### SOURCE DOCUMENT

From the comments, questions and conversations, it is interesting to note that although some organizations have taken the path of cloud storage for at least one of their backups, there’s still some discomfort in the room with cloud services. Transparency in the processes and management of the files is a big concern for archives; it isn’t enough to have 99,99% data durability if providers do not disclose the details on how files are managed and provide at least some basic administrative metadata (some cloud services already offer this feature). Security, as you would imagine, is also a sensitive subject, as most colleagues feel that cloud systems have not yet been put to the test of a huge failure.
What’s on the horizon?
At DSA we get to see the present, the near future, and the far future. Research on storage is of course not limited to improvement of current storage media. Looking for faster, denser, more reliable options is a permanent goal of the industry, and the results of that search could take us to places, materials, components, and systems we haven't even imagined. Isn’t it fun to think about all the hundreds of TB you’ll be able to store? Here’s some food for your imagination.
Rob Hummel (Group 47) talked about a more stable, low-cost, environmental-friendly, “visually readable” storage technology: DOTS. As opposed to what you might think, this technology is not new — it was developed and tested by Eastman Kodak. DOTS stores information on a polyester base covered with a metallic alloy that reacts to the heat of a laser. Information can be read with a camera and it can contain digital information, but also text and images if desired.

######
### PROVIDED RECORDS

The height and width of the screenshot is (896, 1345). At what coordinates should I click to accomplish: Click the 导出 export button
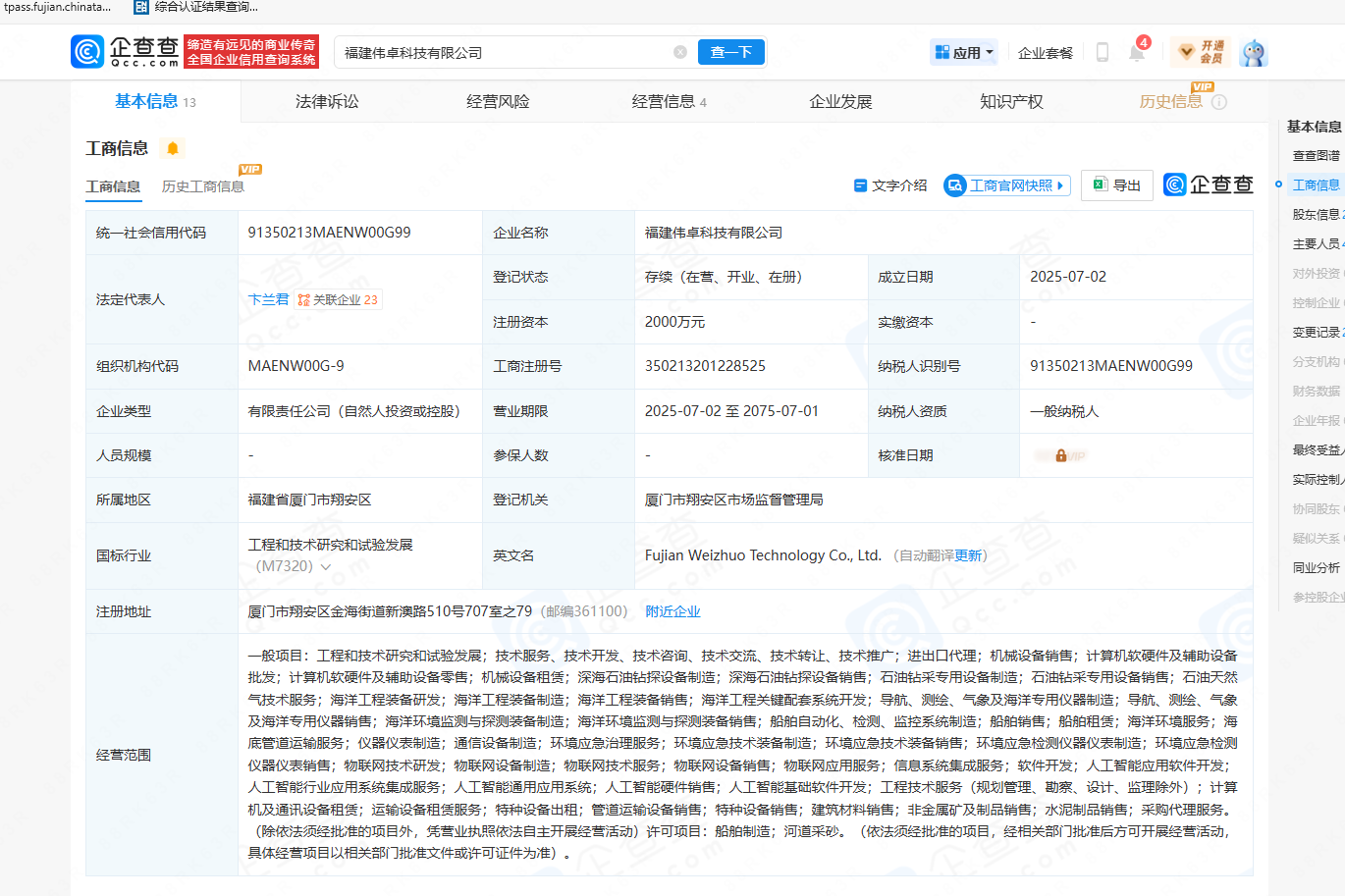click(1117, 185)
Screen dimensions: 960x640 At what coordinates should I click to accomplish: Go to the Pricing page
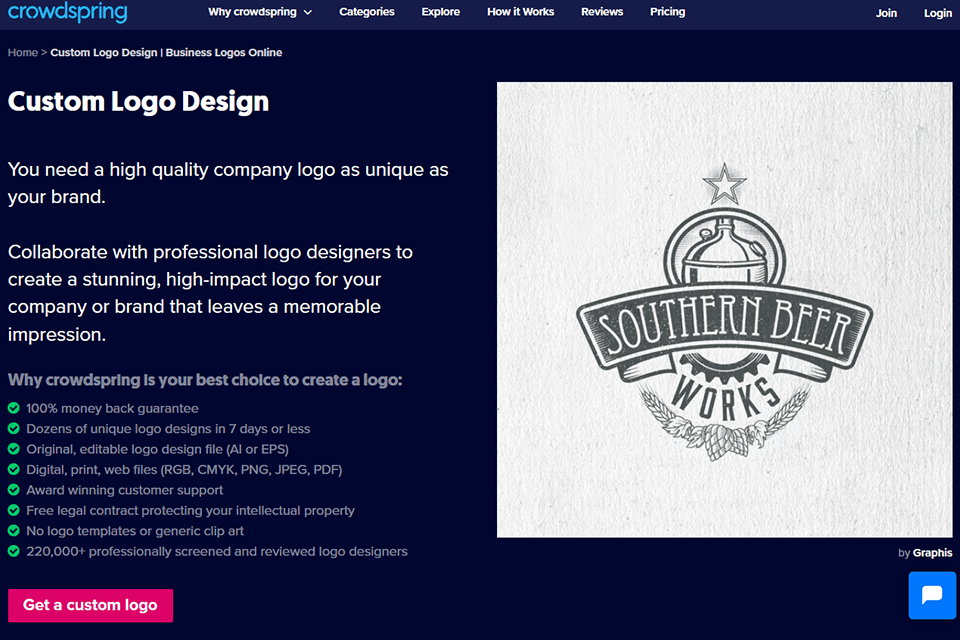667,12
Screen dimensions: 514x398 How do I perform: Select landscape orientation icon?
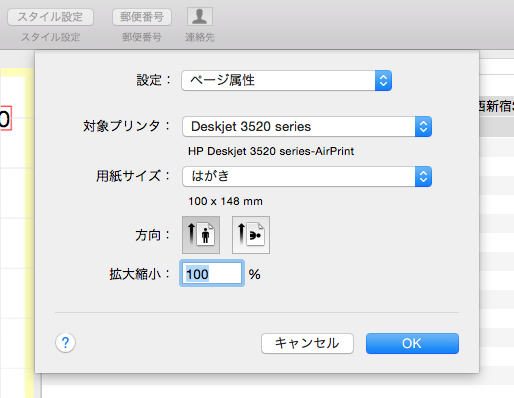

######

In the source document on archival storage above, list every quality that Rob Hummel attributed to the DOTS storage technology.

◆ **TASK RESPONSE**:
- More stable
- Low-cost
- Environmental-friendly
- Visually readable